EU non-residents may face different legal and administrative requirements than EU citizens or legal residents, such as visa requirements, tax obligations, and access to social services. However, the specifics of these requirements can vary depending on the individual’s country of origin, the country they are visiting or residing in, and the purpose and duration of their stay.
“Temporary residence” refers to a legal status that allows a person to live in a country for a limited period of time, typically for a specific purpose such as work, study, or travel. Temporary residence is usually granted through a visa or a permit issued by the host country’s government (Odbor azylové a migrační politiky).
Temporary residence status typically comes with certain restrictions, such as limits on the duration of the stay, restrictions on employment or education, and requirements to report to the authorities periodically. In some cases, temporary residents may be able to apply for permanent residence or citizenship after meeting certain requirements, such as a certain period of time living in the country, passing language or citizenship tests, or demonstrating good character.

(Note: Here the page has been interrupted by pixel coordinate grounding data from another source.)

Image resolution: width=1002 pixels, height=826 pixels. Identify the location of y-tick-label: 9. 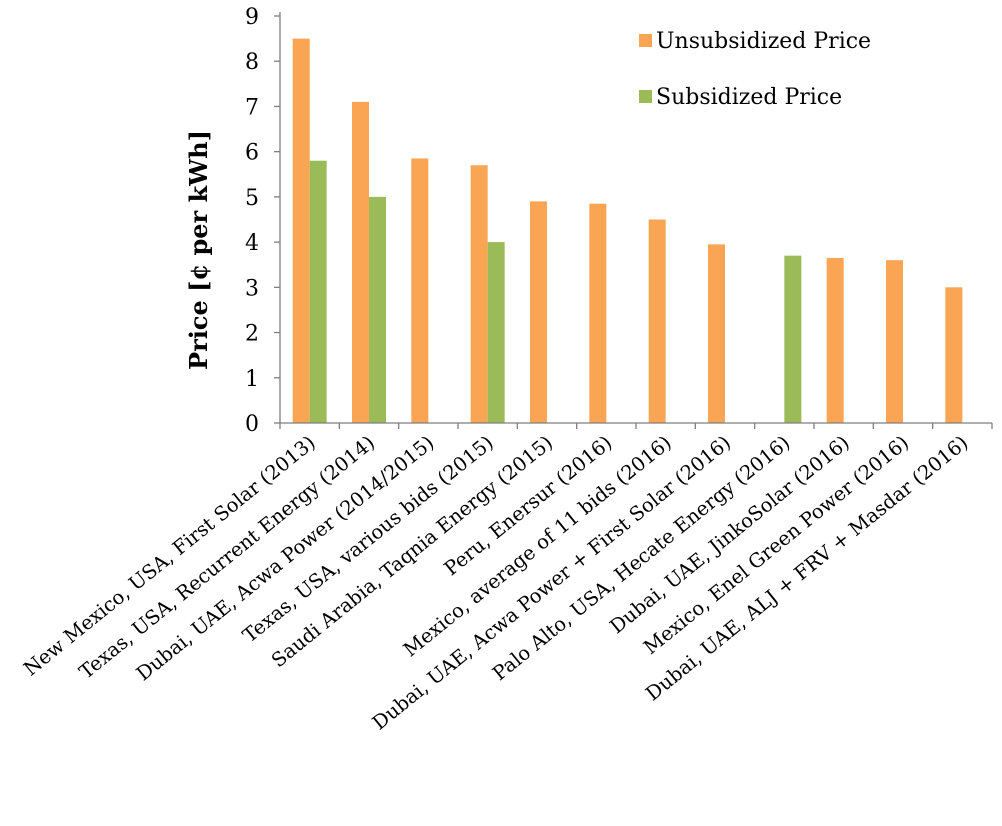
(252, 18).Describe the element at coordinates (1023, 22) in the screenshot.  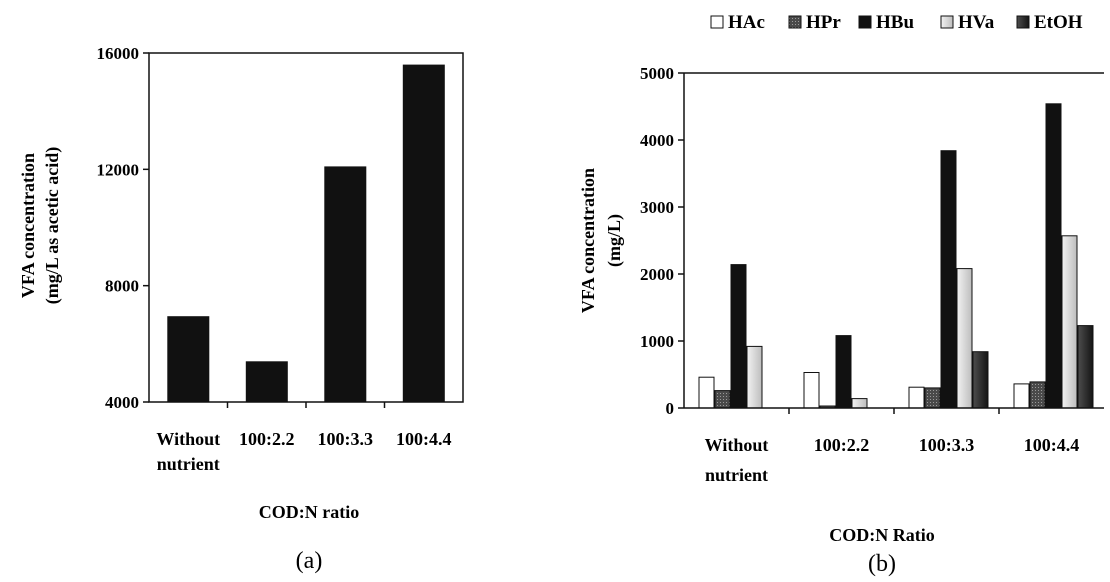
I see `legend-swatch-etoh` at that location.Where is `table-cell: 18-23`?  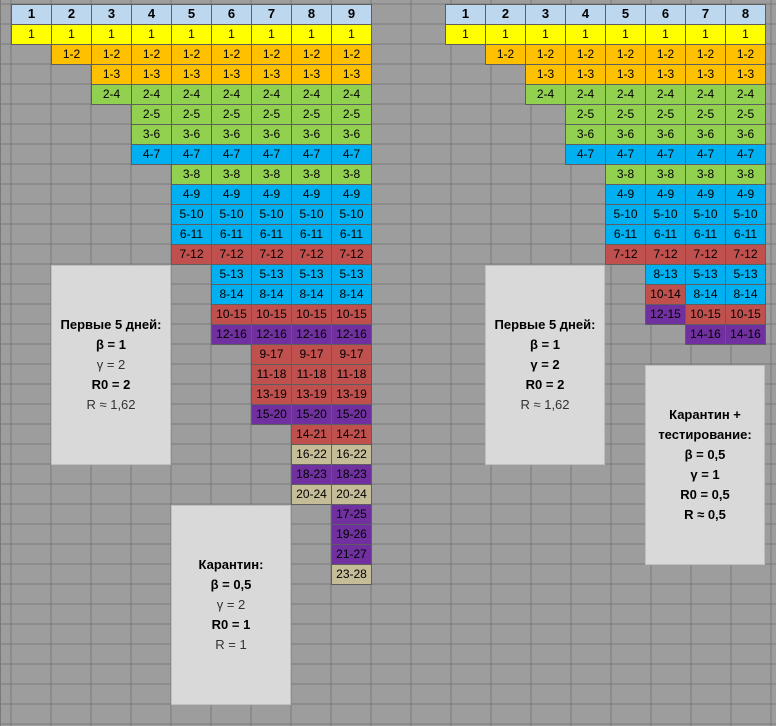
table-cell: 18-23 is located at coordinates (352, 474).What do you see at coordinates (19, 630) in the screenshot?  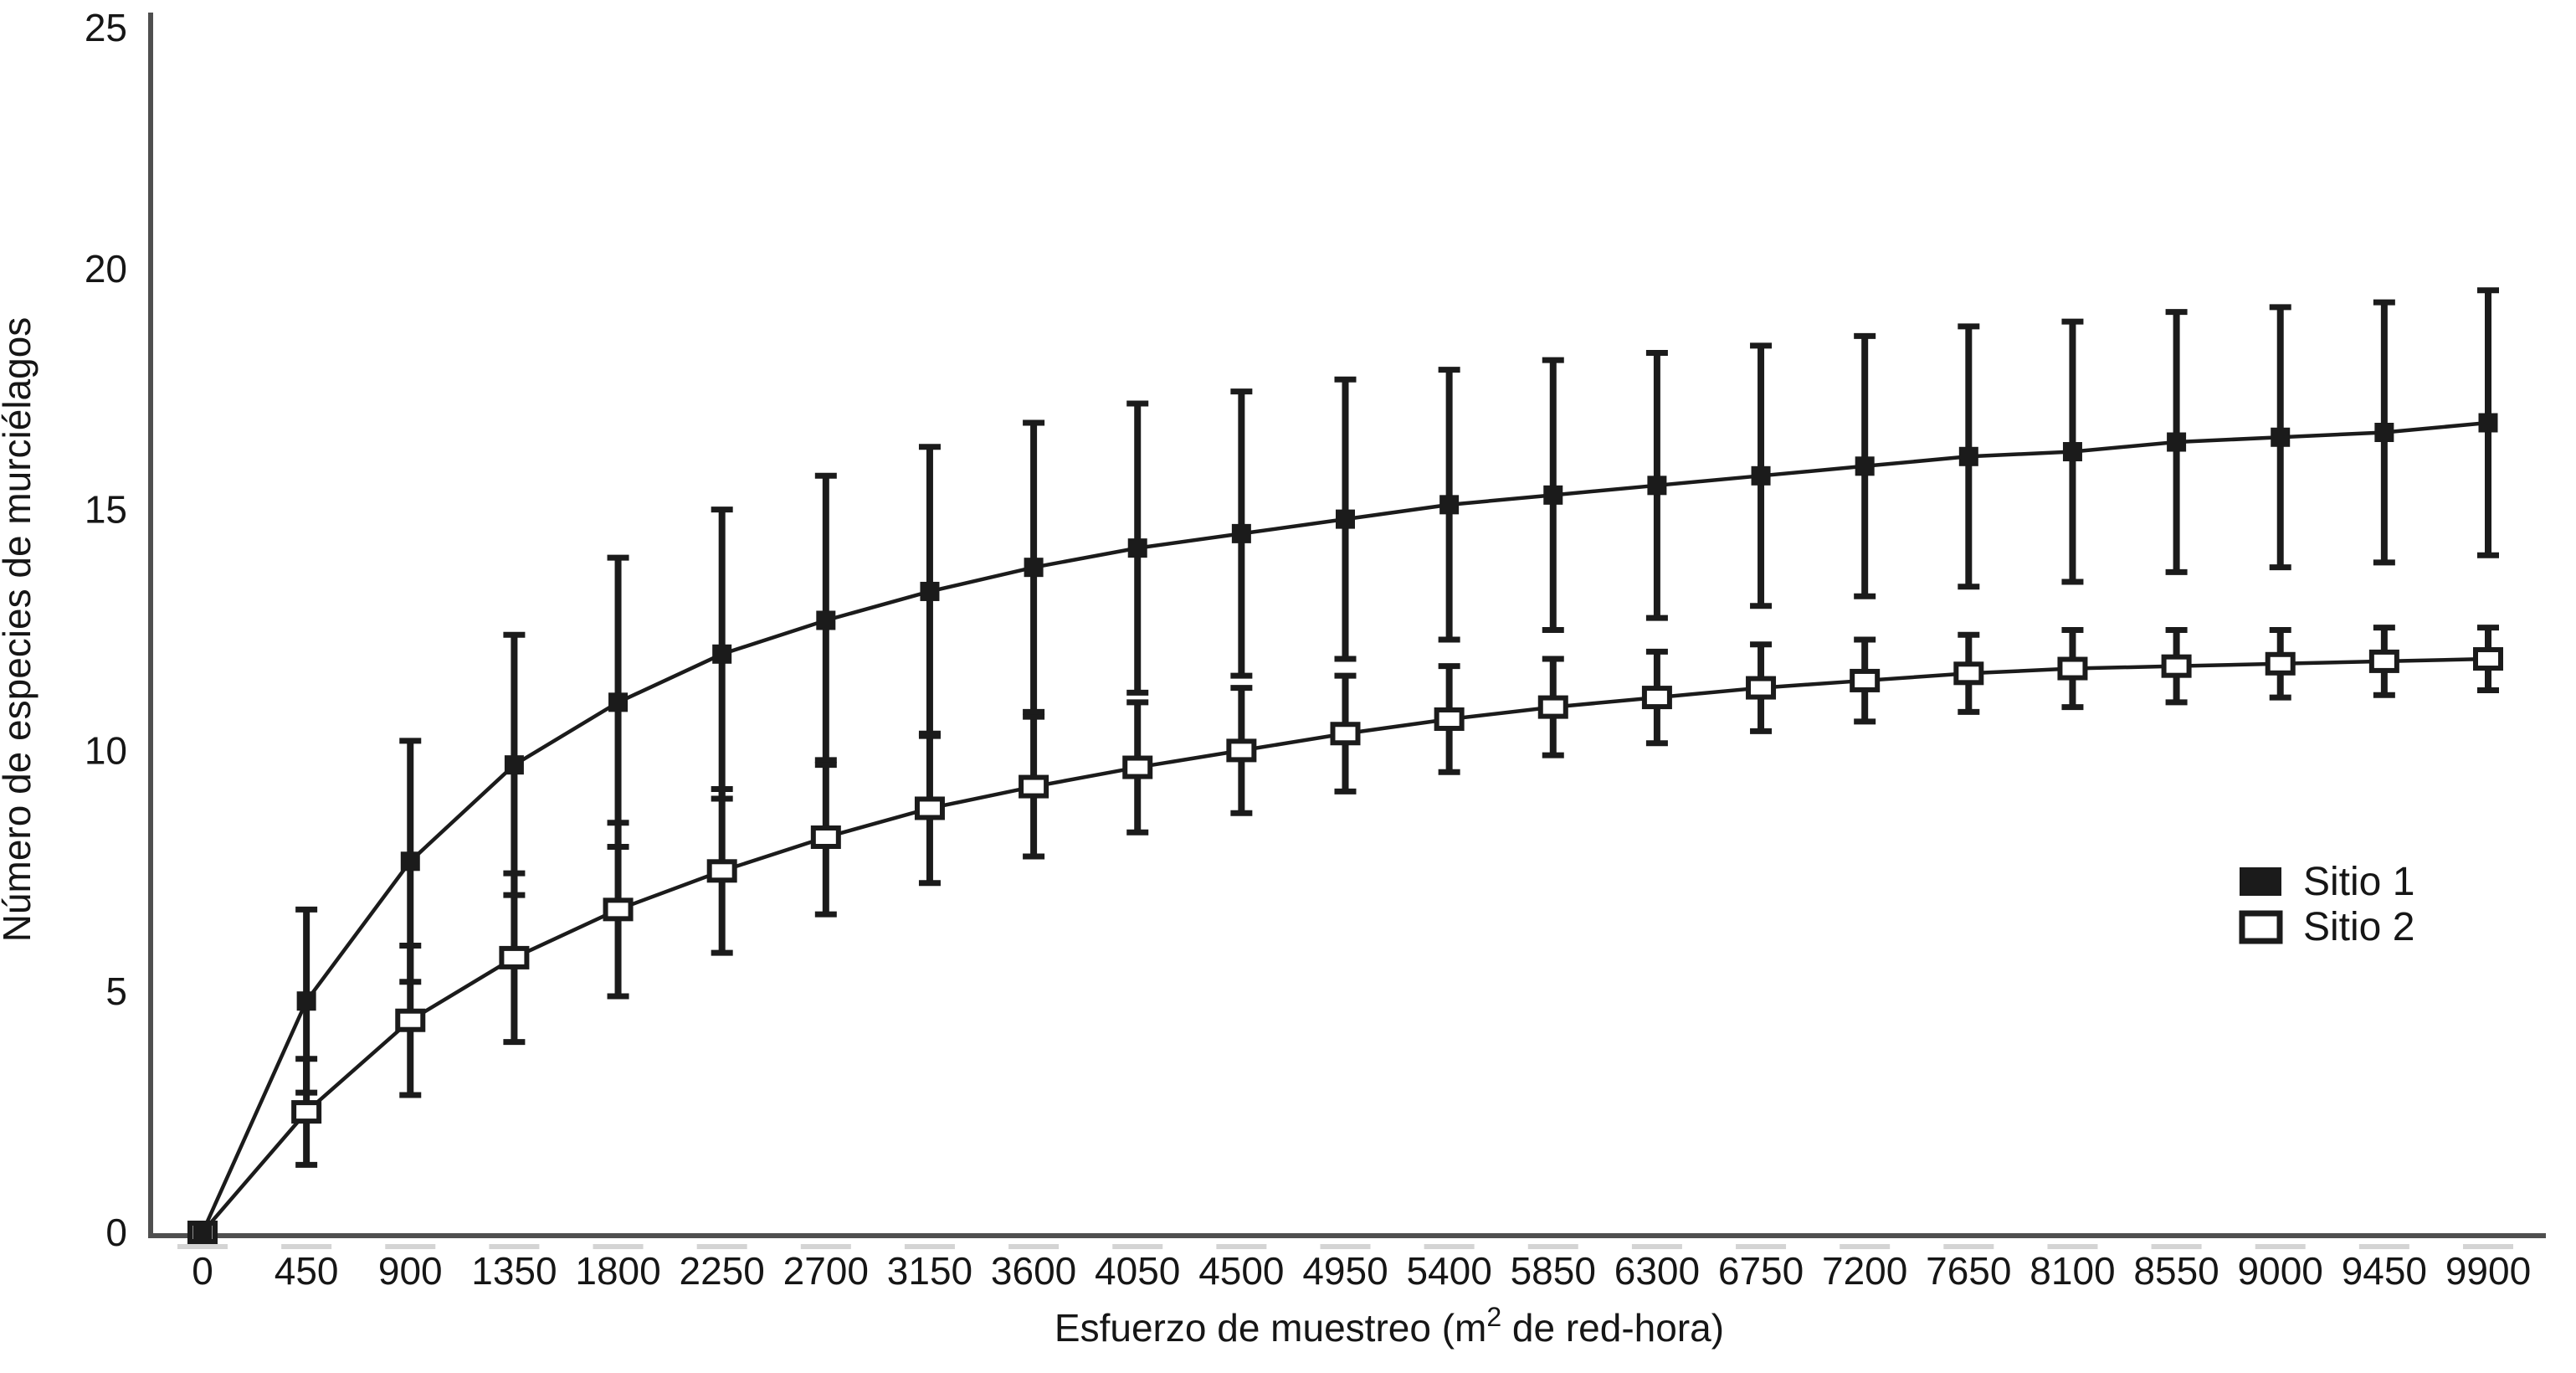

“Permanent residence” refers to a legal status that allows a person to live and work in a country for an indefinite period of time. Permanent residents are typically issued a permanent residence permit, which may also be known as a permanent resident card.
Permanent residents typically enjoy many of the same rights and privileges as citizens, such as access to social services, education, and employment opportunities. However, they may be subject to certain restrictions, such as limits on voting rights, eligibility for certain government benefits, or the ability to hold certain jobs that require security clearances.
In some cases, permanent residents may be able to apply for citizenship after meeting certain requirements, such as a certain period of time living in the country, passing language or citizenship tests, or demonstrating good character.
As “expat” are considered all expatriate persons who lives outside their native country. An “expatriate” is typically someone who has chosen to live in another country for work, personal, or lifestyle reasons. Expatriate may be professionals, entrepreneurs, retirees, students, or anyone else who has decided to live and work abroad.